Okay, I have to address this.

"This," of course, is the story about the cheerleaders in Kountze, Texas who want to display biblically themed banners at pep rallies and football games.


They're claiming it is "free speech" and they should be allowed to do it. And, of course, it is free speech... but they cannot be allowed to do this.

"But why, oh, Toasterpop?" you ask.

I will tell you why. If these cheerleaders were acting as private citizens, or as regular students, holding up their banners from the stands like the legendary "John 3:16" Guy, there would be no problem. I, personally, would have no problem with this. It would be great, they could do it all they wanted. They might offend some people, but as they say, it's free speech, and they're allowed.

However... they're not acting as private citizens. They're cheerleaders, and they are acting at a school sanctioned event, as representatives of the school. A PUBLIC school. That's when those banners stop being free speech. If the school allows them to use those banners, the school is then allowing these cheerleaders to "proselytize" to every person in the audience, including their fellow students.

What's wrong with this?

Nothing, if you assume that every person in that audience is a Christian, and goes to their church, or follows their particular brand of Christianity.

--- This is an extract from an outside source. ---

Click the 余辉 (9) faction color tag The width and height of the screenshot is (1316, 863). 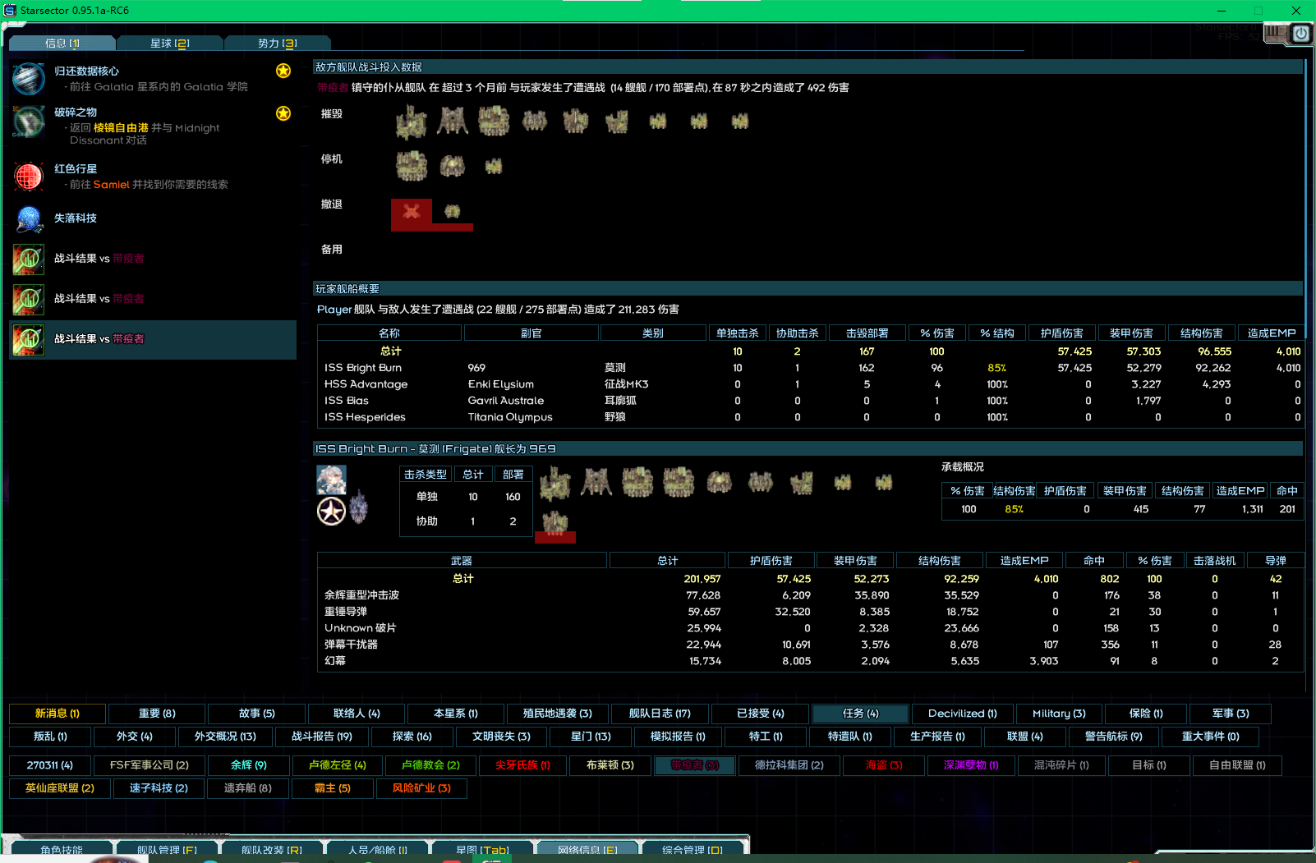click(248, 765)
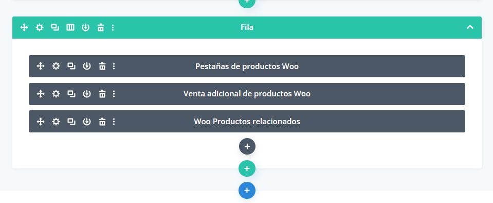Open settings of Pestañas de productos Woo module
Screen dimensions: 493x203
coord(56,66)
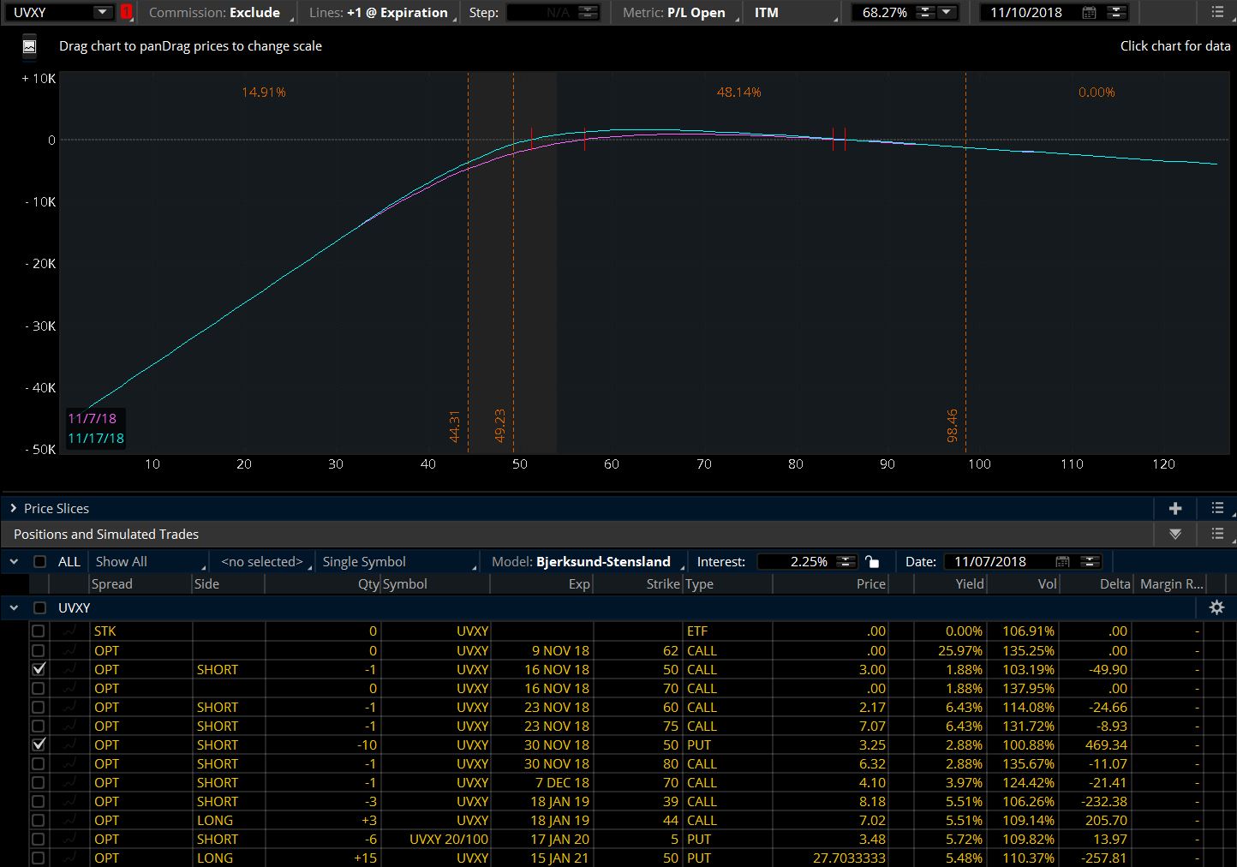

The problem is, and it seems to be a concept that a lot of Christians can't grasp, not everyone is Christian. Not everyone sitting in those bleachers at the pep rally, or in the stands at the football game, are Christians. Or belong to the same church, or denomination, as those cheerleaders. Let's face it, some denominations are very particular about how they worship and express their religion.

Now, as you know, the Constitution of the United States has a Bill of Rights, allowing us all equal protections under the law. However, another concept that most Christians seem to be unable to grasp is... the Bill of Rights does not protect the rights of the majority.

Let me state that again.


It protects everyone. That means non-Christians as well as Christians.

That means non-Christians, be they Atheists, Agnostics, Pagans, Hindus, Muslims, Buddhists, Viking, you name it, have the right to attend a public event and not be proselytized within an inch of their lives.

It also means that if those Christian cheerleaders get to use biblically inspired banners at the football games, then Wiccan students can bring out Wiccan themed banners to the game. So can Buddhists. And Muslims. Yes, if they want to paint a banner that says, "Allah Hu Akbar! Go Team!!" then they can. And the Texas State Attorney General can't say diddly squat, because HE SUPPORTED THOSE CHEERLEADERS.

If you're going to allow it for one group, then you have to allow it for ALL OF THEM.

Because public schools are government funded entities, and therefore cannot support one religion over another. And a football game/pep rally are events sponsored by that publicly funded entity, and those cheerleaders are representatives of that publicly funded entity.

Do you understand now?

"Congress shall make no law respecting an establishment of religion, or prohibiting the free exercise thereof..."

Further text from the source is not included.